TASK DIRECTIONS: Continue the chicken risotto recipe from where it stops, writing the remaining cooking steps.

──────── DOCUMENT SEGMENT

Risotto is a labour of love, it takes a little time but it is one of the ultimate comfort foods. Try this; it will be a favourite.


2 tbsp (30 mL) Butter, divided
2 tbsp (30 mL) Olive oil, divided
2 Maple Leaf Prime Naturally® Portions Boneless Skinless Chicken Breast, cut into 1” (2.5 cm) pieces
1 (8 oz) Package Cremini or button mushrooms
1 Small onion, finely chopped
1 cup (250 mL) Arborio rice
1/3 cup (80 mL) Dry white wine
2 cups (500 mL) Chicken broth
1/3 cup (80 mL) Finely grated Parmesan cheese
2 tbsp (30 mL) Ready prepared pesto
1 tbsp (15 mL) Diced sundried tomatoes
1 tbsp (15 mL) Chopped parsley


HEAT 1 tbsp (15 mL) butter and olive oil in a large skillet or saucepan over medium. Add chicken to the pan and cook, stirring occasionally for 6-8 minutes or until golden brown and the internal temperature has reaches 165°F (74°C). Remove from pan and set aside.

────────────────
──────── RECORDED DATA

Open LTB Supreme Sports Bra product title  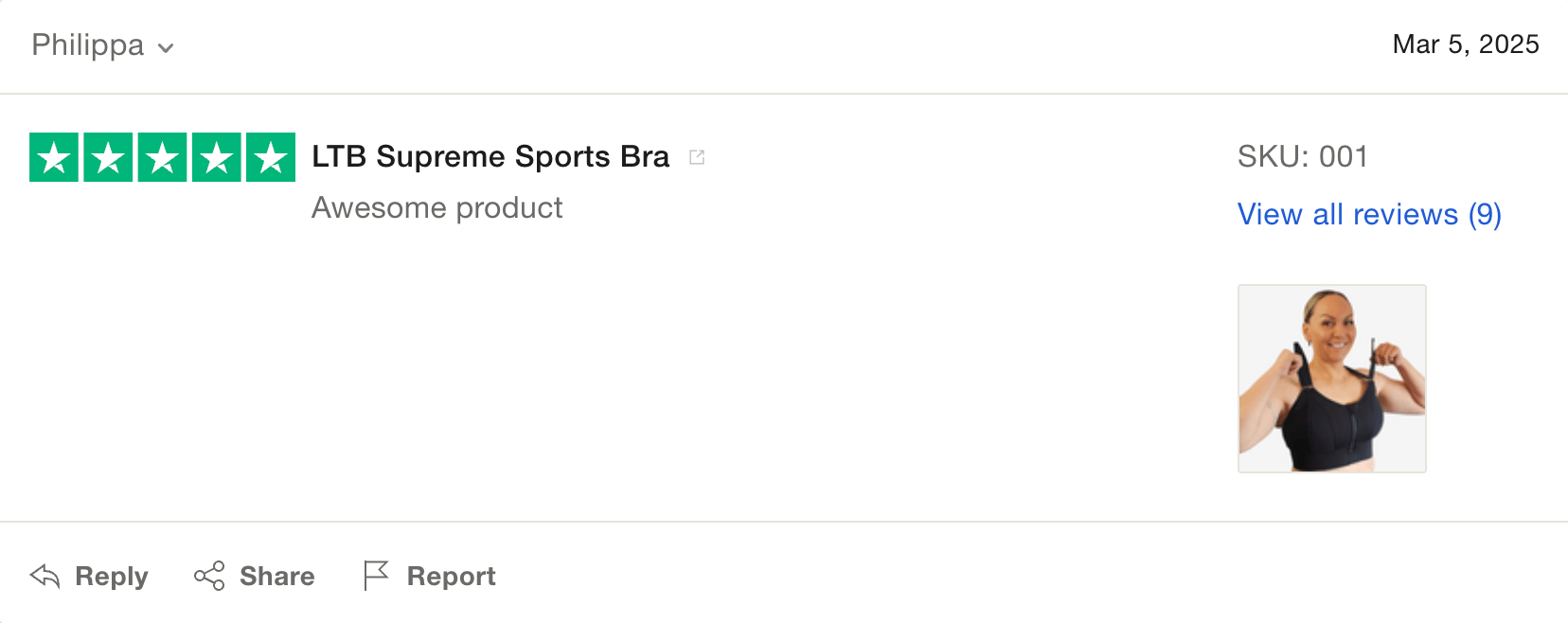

────────────────

TASK RESULT:
ADD the remaining butter and olive oil to the same pan then add mushrooms. Cook for 5-6 minutes or until golden brown. Remove from the pan and set aside with chicken.

ADD onion to the same pan and cook until translucent. Stir in rice and cook for 2 minutes more. Add wine and cook until fully absorbed. Add broth, small amounts at a time using a ladle. Continue to cook until the liquid is absorbed before adding more. Continue until all of the broth is absorbed and the rice is cooked through, about 20-22 minutes. Add cheese and pesto; stir to combine. Add chicken and mushrooms. Sprinkle with sundried tomatoes and garnish with parsley.